A SQL “JOIN” gets translated under the hood into a MapReduce job, and if we were to eliminate the reduce phase, the job runs faster and therefore improves query time.
Few frequently used query level optimizations are:
1. Map side join
A technique in which the smaller table being JOIN’ed is copied over to each Mapper node. This eliminates the need for the Reduce phase altogether since the entire job is handled by the Mapper. These JOINs are very performant since shuffle and sort stages are eliminated. This also removes network bottlenecks associated with these stages and allows for the cluster to scale better.
Few guidelines when using map side join:
- When two tables are involved, one table has to be small in size and one table may be big in size
- When multiple tables are involved, only one table may be big and the rest should be small
In map side join, bigger table is distributed among different nodes and smaller table is copied in each node. If one of the tables isn’t small, we should not go with this optimization technique as it then becomes inefficient to perform these copies.
2. Bucket map join
This technique is ideal if we have 2 big tables. For this to work, both the tables should be bucketed on join columns. And number of buckets in one table has to be integral multiple of number of buckets in another table.
3. Sort merge bucket join
Few conditions to remember when we go with sort merge bucket:
- Number of buckets in both tables should exactly match
- Both the table should be bucketed and sorted on the JOIN column
There will be one to one mapping between buckets in both tables and a quick joining can be performed as both the buckets have sorted data.
4. Using window function
Window functions should be used wherever feasible as it saves time on processing.
5. Vectorization
To improve the performance of operations like scans, aggregations, filters and joins, we use vectorized query execution. These operations are then executed in batches of 1024 rows at once instead of a single row each time and on modern processors this can often result in a meaningful performance boost.
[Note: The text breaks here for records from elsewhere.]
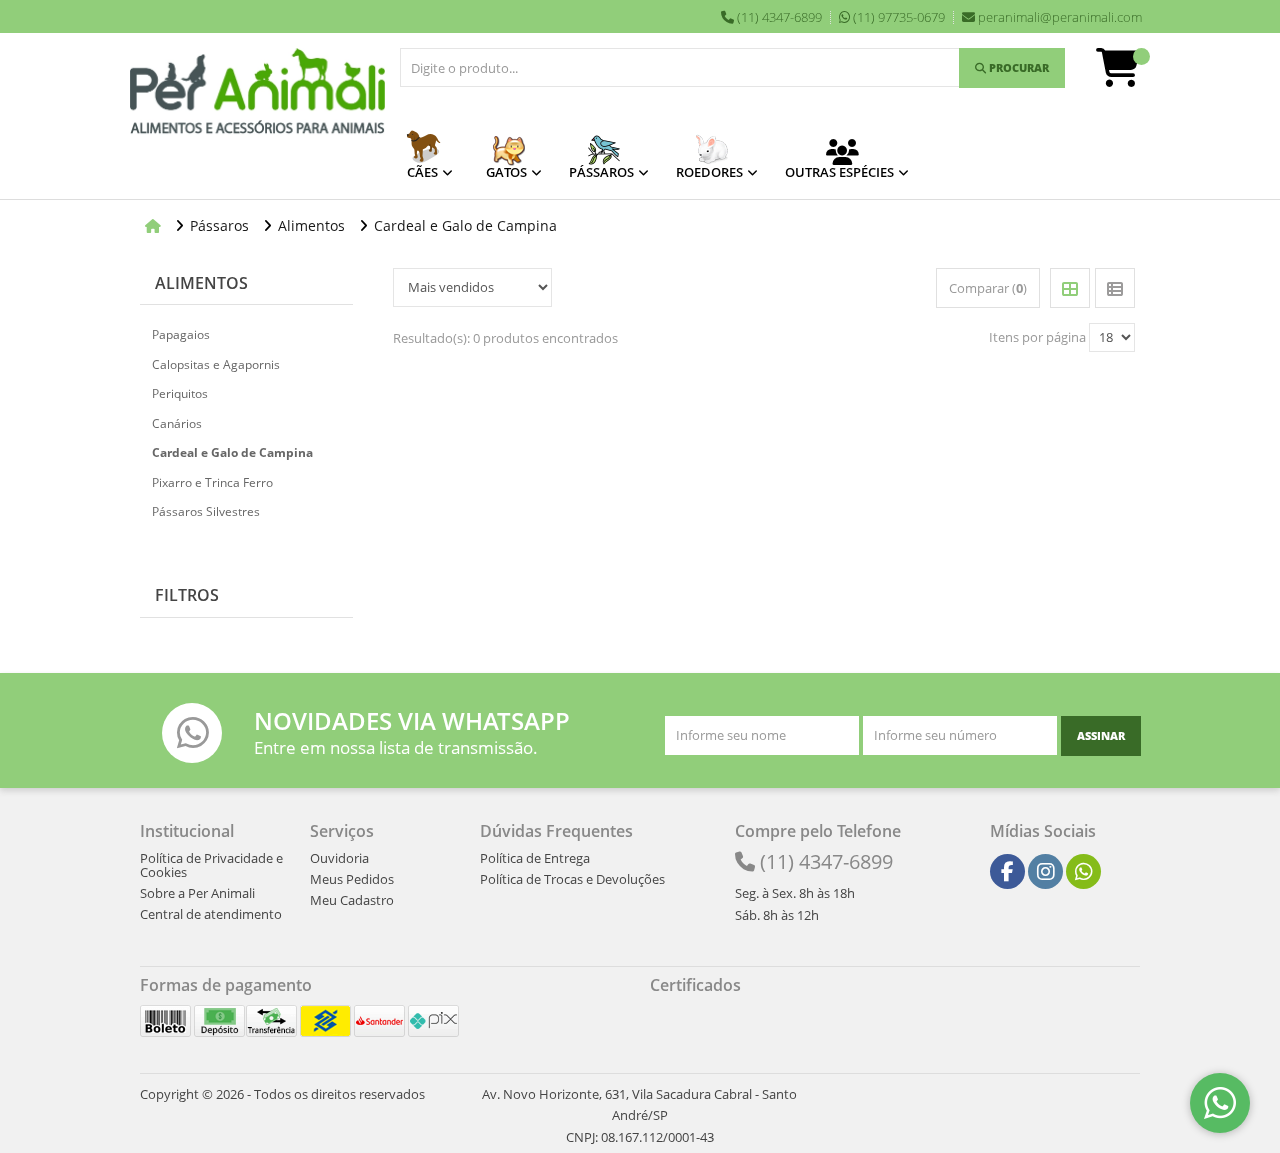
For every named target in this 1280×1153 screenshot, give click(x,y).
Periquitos (180, 393)
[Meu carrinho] (1128, 77)
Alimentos (201, 283)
Few other optimization techniques that can keep be considered while optimizing the code are:
- Using of compression techniques like snappy, bzip, gzip, lzo , etc. to reduce the data footprint and thereby allow faster data retrieval. Though it should be noted that data savings come at the cost of increased compute resource usage
- Using file formats like parquet, orc, avro, etc. based on our requirement.
- Choosing spark or tez engine over map reduce in Hive.
To conclude
While data analysis has been democratized over the years, in order to differentiate our businesses and get an edge in the market, we need to build data pipelines that are not only capable of handling scale but are as efficient as possible. Use of optimization techniques has become a mandate to build a scalable, cost-effective and efficient data driven business. Having a partner with extensive knowledge working on large scale data systems and a proven track record of success is therefore imperative on this journey.